Sule was elected to the Rajya Sabha in the September 2006 intake from Maharashtra and is a trustee of the Nehru Centre in Mumbai.

She led the state level campaign against female foeticide. The campaign included padayatras, college events, competitions etc.

In 2012, under the leadership of Sule, the wing named Rashtravadi Yuvati Congress was formed to give platform to young girls in politics. For past several months, several rallies have been organised all over Maharashtra which focused on female fetus abortion, dowry system and women empowerment in general.

Sule is known for her exemplary parliamentary engagement as a member of the Lok Sabha, with her emerging as one of the Best Performers In Lok Sabha on multiple occasions.

IPL allegations
In April 2010, Sule denied allegations of financial links between her family and the Indian Premier League (IPL), when reports on IPL irregularities in its ownership and functioning surfaced and led India's Minister of State for External Affairs to resign. However, there were reports that her husband owned (via a power of attorney from his father) 10% of a firm that had exclusive multi-year broadcasting rights for IPL matches.

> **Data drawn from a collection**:

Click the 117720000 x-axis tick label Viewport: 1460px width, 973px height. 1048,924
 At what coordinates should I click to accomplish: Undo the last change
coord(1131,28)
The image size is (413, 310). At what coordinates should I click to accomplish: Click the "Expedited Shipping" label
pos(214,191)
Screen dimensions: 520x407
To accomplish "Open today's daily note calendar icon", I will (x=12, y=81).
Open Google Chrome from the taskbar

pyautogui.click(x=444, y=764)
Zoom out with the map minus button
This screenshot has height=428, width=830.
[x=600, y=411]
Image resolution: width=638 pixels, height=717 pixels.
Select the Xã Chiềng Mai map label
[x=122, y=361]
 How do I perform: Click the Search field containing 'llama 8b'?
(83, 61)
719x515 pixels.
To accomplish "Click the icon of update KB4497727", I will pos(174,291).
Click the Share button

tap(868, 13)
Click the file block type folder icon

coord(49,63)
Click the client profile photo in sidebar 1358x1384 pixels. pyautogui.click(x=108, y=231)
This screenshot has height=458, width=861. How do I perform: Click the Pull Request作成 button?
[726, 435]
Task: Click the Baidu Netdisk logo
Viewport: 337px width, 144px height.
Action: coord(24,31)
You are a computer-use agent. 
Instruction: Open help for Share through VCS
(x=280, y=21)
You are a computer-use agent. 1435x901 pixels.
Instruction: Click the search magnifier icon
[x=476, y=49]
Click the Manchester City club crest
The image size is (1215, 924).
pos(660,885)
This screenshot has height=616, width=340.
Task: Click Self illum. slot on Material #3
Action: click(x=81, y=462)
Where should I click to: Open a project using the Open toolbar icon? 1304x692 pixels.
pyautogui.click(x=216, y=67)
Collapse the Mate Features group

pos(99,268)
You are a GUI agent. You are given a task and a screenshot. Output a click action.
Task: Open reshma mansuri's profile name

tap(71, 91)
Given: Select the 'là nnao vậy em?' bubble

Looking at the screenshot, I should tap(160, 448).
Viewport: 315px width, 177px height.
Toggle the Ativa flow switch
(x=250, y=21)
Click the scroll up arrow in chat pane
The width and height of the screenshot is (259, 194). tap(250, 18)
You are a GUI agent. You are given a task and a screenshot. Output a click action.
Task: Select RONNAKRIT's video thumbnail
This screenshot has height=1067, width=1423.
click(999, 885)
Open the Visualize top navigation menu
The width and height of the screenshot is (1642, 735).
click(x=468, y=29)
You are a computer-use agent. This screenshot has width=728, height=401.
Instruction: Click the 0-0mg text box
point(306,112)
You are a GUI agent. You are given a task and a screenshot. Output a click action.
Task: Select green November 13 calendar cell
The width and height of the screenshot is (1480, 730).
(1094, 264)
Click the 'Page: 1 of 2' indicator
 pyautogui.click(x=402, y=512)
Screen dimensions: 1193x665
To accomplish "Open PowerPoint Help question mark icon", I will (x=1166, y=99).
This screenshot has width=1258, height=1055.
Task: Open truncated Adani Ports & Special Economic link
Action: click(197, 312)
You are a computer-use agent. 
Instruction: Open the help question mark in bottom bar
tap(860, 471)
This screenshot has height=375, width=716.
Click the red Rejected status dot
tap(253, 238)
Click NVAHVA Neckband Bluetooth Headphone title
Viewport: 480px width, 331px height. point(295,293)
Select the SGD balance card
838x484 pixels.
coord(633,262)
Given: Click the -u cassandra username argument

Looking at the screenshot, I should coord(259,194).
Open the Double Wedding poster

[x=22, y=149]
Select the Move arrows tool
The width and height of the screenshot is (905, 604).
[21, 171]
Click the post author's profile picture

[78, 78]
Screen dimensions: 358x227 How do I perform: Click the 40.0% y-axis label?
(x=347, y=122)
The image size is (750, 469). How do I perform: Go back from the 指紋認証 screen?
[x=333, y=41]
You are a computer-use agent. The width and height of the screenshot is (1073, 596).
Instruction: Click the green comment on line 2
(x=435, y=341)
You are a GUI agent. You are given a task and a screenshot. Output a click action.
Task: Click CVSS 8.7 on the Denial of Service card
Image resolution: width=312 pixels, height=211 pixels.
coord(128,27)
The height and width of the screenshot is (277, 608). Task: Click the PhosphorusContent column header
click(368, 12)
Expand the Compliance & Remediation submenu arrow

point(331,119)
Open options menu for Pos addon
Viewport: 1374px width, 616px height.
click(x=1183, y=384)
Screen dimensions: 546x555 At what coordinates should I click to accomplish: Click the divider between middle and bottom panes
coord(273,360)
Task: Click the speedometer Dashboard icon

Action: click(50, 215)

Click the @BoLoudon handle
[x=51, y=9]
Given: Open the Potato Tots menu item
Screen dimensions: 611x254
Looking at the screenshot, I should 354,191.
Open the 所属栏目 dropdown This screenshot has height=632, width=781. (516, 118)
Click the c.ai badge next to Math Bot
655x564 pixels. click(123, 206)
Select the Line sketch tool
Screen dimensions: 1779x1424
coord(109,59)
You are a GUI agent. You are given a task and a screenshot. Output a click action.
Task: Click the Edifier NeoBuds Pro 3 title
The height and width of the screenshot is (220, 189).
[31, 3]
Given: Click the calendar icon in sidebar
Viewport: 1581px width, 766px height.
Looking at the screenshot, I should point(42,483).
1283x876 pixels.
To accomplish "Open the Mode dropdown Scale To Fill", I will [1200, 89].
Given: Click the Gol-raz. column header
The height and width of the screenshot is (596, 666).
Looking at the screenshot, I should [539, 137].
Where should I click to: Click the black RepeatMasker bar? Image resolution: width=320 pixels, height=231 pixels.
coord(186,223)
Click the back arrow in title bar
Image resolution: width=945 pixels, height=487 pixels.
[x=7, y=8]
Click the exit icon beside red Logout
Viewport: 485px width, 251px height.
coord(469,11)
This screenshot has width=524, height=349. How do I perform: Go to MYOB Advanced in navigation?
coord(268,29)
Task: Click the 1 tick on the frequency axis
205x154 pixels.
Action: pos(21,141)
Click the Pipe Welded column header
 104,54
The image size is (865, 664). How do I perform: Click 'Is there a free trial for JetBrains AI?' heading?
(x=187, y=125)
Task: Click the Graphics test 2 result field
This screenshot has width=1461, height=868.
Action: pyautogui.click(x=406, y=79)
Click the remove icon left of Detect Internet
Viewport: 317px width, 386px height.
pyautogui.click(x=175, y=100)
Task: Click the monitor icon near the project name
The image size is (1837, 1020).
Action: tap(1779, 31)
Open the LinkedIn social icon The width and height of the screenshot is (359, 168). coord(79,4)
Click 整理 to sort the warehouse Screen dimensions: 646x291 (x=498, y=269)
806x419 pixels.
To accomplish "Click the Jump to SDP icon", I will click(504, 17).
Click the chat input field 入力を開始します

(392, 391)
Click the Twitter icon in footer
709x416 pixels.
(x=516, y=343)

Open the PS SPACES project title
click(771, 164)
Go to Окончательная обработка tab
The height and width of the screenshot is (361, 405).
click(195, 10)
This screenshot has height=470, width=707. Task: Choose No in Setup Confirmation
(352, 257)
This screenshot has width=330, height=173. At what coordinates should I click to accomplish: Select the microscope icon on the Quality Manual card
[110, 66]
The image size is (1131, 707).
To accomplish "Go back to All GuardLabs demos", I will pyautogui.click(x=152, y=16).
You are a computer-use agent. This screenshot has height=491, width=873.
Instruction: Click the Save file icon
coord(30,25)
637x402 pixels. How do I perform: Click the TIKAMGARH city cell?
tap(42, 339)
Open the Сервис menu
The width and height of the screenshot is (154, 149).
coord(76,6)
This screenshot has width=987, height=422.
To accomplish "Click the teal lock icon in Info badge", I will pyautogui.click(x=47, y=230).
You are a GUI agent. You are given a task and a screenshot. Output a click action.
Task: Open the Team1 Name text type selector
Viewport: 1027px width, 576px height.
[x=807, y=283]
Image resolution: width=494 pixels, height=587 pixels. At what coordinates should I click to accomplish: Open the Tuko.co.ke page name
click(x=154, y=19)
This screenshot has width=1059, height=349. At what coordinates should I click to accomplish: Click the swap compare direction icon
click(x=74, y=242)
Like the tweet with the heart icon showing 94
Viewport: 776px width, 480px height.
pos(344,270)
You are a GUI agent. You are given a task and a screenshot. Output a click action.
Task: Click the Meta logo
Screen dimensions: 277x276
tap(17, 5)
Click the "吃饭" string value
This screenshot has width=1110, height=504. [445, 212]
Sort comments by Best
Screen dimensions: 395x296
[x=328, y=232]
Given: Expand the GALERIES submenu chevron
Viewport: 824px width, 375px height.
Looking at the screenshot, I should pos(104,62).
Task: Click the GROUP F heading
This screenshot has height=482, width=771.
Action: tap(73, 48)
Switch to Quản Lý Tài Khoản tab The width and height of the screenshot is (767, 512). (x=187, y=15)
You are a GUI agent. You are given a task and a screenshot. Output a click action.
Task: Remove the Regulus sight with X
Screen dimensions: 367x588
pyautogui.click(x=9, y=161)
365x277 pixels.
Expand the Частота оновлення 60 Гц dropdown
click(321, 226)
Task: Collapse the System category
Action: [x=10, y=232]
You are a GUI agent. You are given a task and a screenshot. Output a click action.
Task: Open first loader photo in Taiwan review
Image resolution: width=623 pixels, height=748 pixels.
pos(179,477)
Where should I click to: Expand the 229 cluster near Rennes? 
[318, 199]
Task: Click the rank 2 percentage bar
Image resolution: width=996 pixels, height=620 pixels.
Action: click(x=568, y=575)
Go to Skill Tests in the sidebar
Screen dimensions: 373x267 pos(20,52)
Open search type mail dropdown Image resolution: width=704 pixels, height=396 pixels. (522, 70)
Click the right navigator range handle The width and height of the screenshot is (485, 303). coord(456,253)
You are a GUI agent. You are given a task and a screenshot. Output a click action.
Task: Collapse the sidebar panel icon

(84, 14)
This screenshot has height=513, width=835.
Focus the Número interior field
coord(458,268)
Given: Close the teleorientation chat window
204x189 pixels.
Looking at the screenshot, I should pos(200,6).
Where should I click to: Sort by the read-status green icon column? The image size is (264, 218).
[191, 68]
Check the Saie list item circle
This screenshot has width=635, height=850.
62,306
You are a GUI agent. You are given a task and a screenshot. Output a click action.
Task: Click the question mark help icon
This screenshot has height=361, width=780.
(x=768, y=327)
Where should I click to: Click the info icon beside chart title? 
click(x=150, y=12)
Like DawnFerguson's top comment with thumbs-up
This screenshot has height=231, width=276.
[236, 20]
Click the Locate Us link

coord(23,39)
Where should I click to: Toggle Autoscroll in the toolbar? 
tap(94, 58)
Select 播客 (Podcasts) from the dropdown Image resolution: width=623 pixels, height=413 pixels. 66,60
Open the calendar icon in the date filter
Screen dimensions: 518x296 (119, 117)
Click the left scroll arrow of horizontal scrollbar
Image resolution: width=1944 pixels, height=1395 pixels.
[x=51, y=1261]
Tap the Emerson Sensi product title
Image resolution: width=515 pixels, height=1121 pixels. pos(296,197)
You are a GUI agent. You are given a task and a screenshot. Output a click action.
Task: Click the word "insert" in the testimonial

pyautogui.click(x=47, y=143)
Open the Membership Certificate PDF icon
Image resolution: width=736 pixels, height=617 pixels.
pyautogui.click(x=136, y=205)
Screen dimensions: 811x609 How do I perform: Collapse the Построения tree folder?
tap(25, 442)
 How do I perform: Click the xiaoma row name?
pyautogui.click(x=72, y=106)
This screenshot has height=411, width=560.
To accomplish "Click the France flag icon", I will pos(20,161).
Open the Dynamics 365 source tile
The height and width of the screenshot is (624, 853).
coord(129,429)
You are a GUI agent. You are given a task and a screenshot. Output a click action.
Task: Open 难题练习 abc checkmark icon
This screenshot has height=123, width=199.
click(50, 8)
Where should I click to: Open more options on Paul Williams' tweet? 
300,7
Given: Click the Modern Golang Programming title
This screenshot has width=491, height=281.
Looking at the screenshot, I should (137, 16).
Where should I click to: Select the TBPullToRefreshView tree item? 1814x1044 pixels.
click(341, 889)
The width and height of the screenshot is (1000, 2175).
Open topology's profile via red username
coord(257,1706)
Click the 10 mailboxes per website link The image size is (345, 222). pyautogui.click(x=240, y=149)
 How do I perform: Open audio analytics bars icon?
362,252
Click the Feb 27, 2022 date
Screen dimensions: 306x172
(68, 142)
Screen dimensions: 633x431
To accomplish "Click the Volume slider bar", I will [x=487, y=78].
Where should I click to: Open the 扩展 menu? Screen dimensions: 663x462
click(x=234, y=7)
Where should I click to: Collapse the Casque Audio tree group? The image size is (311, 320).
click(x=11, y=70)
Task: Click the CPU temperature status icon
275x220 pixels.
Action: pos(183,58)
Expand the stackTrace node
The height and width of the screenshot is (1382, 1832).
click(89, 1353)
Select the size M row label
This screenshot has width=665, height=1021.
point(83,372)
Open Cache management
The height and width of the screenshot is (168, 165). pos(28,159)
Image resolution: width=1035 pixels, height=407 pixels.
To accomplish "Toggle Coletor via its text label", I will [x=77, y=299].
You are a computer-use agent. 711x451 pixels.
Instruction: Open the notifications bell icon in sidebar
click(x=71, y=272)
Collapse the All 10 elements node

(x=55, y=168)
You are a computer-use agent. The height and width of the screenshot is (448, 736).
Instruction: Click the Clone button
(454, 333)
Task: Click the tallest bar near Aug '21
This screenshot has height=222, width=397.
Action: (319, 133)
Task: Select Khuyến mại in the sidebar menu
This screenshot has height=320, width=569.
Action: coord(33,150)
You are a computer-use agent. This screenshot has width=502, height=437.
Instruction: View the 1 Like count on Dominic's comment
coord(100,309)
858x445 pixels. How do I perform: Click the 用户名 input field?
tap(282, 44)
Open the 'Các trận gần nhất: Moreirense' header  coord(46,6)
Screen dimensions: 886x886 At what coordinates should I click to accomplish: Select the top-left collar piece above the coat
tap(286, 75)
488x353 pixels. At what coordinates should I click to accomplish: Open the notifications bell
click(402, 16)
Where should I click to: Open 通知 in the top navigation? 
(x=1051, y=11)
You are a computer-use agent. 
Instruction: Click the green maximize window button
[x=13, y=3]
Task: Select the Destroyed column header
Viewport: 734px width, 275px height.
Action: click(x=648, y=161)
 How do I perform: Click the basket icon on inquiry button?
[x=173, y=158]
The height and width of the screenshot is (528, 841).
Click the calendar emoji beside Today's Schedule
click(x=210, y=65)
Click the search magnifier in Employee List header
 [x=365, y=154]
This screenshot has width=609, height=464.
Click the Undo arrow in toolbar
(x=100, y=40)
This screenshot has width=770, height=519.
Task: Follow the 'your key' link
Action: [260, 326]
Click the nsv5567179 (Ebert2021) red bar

> **Actions to take**:
1/ According to the passage on Sule, what was the name of the wing formed in 2012 under her leadership?
2/ Resume the passage on Sule, picking up right after its last sentence.

> **Responses**:
1/ Rashtravadi Yuvati Congress.

2/
In June 2010, The Economic Times, India's largest business newspaper, reported that Sharad Pawar and Supriya Sule owned 16.22 percent of a firm that had bid for the Pune franchise of IPL. She had previously stated, "I say with full conviction that my husband or my family has nothing to do with these issues (the IPL bids) ... We always stay miles away from it. Yes, we are avid cricket watchers, my husband, my kids, my family, all, and that's where the buck stops." When challenged on this, she said she was just a minority shareholder and cannot be responsible for the firm's actions.

Personal life
She married Sadanand Bhalchandra Sule on 4 March 1991. They have one son - Vijay and one daughter - Revati.
After marriage, she spent some time in California, where she studied water pollution at UC Berkeley. Subsequently, she moved to Indonesia and Singapore and then returned to Mumbai.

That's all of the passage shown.